Only the lines from the one containing "Task: Click the" to the end of the listing below are wanted, repeated exactly.

○ ○ ○ ○ ○

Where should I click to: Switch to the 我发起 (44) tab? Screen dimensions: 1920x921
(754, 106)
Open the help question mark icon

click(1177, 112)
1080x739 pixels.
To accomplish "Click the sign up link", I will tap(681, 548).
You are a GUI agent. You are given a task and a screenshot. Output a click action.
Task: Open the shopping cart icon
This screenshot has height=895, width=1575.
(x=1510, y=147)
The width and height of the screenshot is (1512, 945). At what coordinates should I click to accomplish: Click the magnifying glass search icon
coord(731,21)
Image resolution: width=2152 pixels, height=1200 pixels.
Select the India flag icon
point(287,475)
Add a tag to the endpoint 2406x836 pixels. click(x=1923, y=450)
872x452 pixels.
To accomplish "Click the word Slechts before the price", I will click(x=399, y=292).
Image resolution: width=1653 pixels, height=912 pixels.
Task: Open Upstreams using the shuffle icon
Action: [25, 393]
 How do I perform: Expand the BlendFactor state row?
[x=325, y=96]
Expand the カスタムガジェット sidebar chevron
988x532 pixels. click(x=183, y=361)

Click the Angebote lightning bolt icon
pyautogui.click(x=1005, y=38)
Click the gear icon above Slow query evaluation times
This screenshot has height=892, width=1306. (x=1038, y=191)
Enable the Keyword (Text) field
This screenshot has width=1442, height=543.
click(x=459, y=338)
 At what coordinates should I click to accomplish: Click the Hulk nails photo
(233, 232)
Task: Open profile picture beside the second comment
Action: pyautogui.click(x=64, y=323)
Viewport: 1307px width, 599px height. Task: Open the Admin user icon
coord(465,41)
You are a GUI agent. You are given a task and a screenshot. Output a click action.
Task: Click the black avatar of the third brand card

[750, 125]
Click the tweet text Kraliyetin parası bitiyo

○ ○ ○ ○ ○

- _Answer below_:
Task: Click the black avatar of the third brand card

[750, 125]
Click the tweet text Kraliyetin parası bitiyo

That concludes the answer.